My experience with this concept is first as a practice with food and with consciousness around eating. For many years I struggled with this, since food was used as a coping mechanism in my family, a way to dull our feelings. We were not allowed to express anger, and I recall getting ice cream more than once when I was sad rather than just being able to cry.
I have since learned that all feelings, even difficult ones like grief or loneliness, are tolerable if we sit with them rather than resist them. Acknowledging that our feelings are valid, and having compassion for ourselves (practicing ahimsa) and our basic humanity, can go a long way toward curbing any sense of “lack.”
Sometimes uncomfortable truths can emerge for us, and that can lead us to want to eat, or spend, or distract ourselves rather than to courageously act to improve our situation. This is a natural impulse, to stay with our familiar patterns rather than to move outside our comfortable habits.
Many of us can relate to an excess of busy-ness in our lives, a pull to be “always on” and always positive. And yet, acknowledging our need for rest, for pauses in our day, and for experiencing the whole spectrum of emotion is how we realize we are whole. We are never lacking. In every moment, there is abundance, if we can take the time and space to become present.
May you, my lovely readers, take time to slow down, take good care of yourself, and realize the abundance within you.
Asteya, the third of the Yamas of yoga is about living with integrity and reciprocity in our lives. It is about noticing the abundance of each moment, so we have no need to “steal” from it by obsessing about the past or worrying about the future.
In the same vein, asteya challenges us to work for what we want by building our competence. The Sanskrit word adikara refers to the right to know or the right to have. The concept is about exercising our intention and our practices in order to align those goals and desires responsibly. Our adikara helps maintain the “container” for what we receive in our lives.

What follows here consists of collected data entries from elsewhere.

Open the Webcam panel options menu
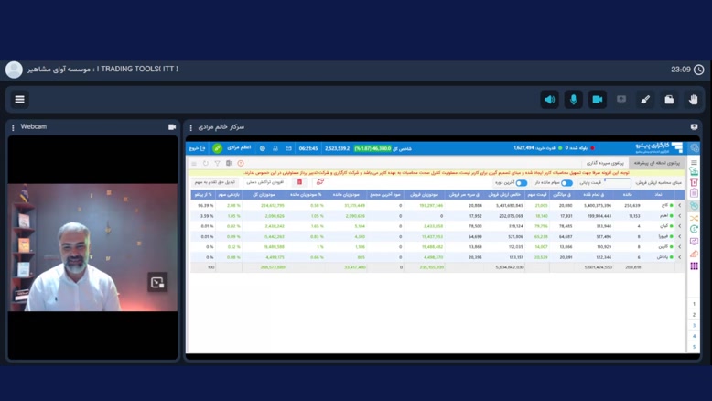Viewport: 712px width, 401px height. 13,127
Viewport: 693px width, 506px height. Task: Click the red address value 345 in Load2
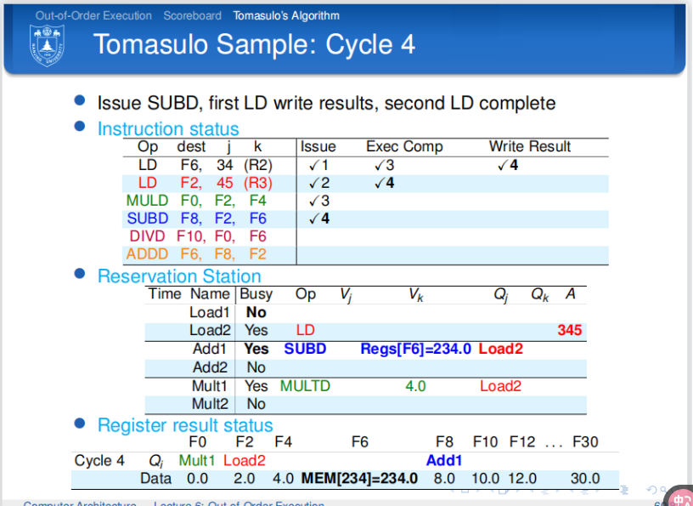click(569, 330)
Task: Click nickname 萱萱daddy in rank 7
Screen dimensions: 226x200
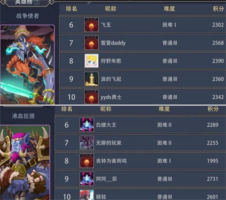Action: (x=113, y=43)
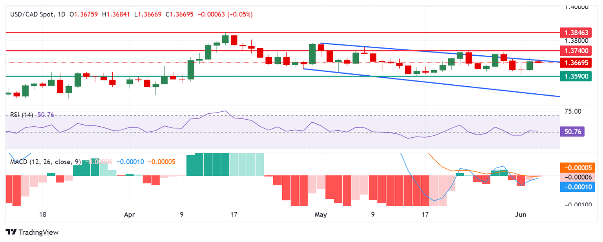The height and width of the screenshot is (242, 603).
Task: Open the MACD (12, 26, close, 9) legend
Action: pyautogui.click(x=46, y=162)
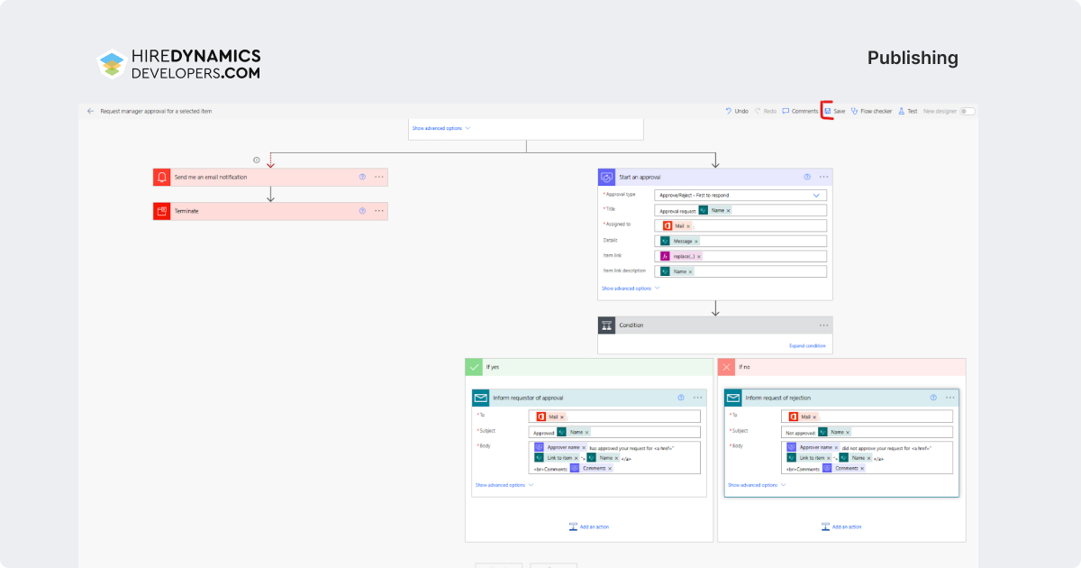
Task: Click the Item link description field
Action: coord(740,271)

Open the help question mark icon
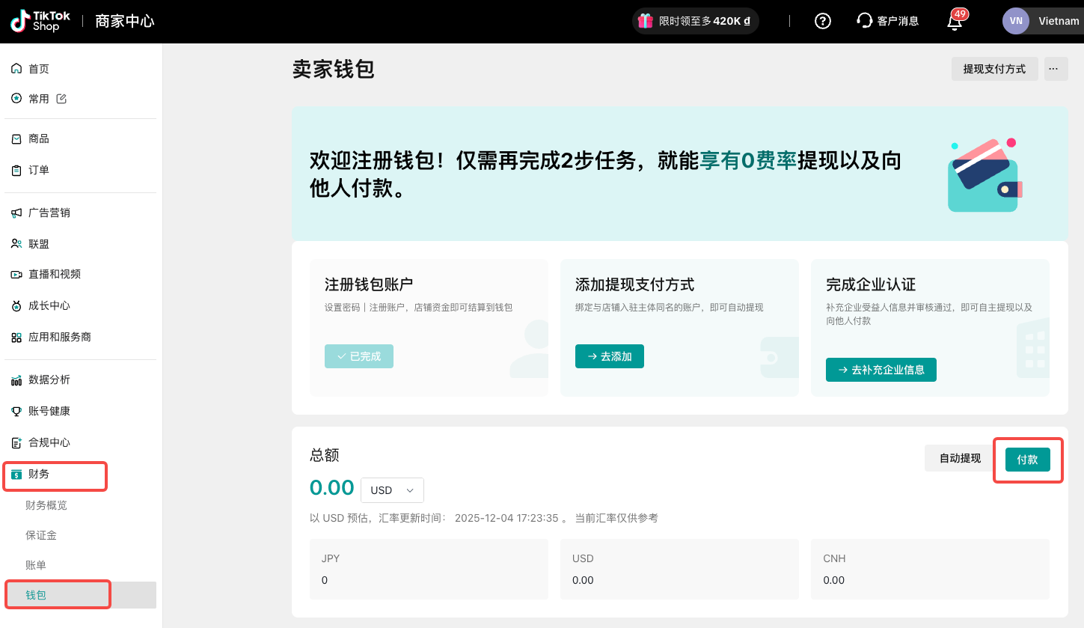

When we are on a path that honors our greater sense of purpose in the world, we have no need to envy other’s accomplishments. We can feel joy on their behalf, as we acknowledge universal possibilities for success. We can feel curious about others and excited to connect and learn from them.
Practicing asteya can help us understand how to lift others up without putting ourselves down. Of course, it is always important to keep the first two yamas of ahimsa (non-violence) and satya (truthfulness) as a foundation to this practice.
At times we steal from our own energy when we feel compelled to work beyond our needs for rest, for example. We then risk working beyond healthy boundaries, and not honoring our truth in needing replenishment. This can arise from a scarcity mindset.
When we live in our own abundance, we notice just how many beautiful gifts surround us. Whether they are parks, libraries, forests, lakes or rivers, these gifts represent grace that we do not earn. We can contemplate how to live in reciprocity with this beautiful earth that we will steward for our collective future.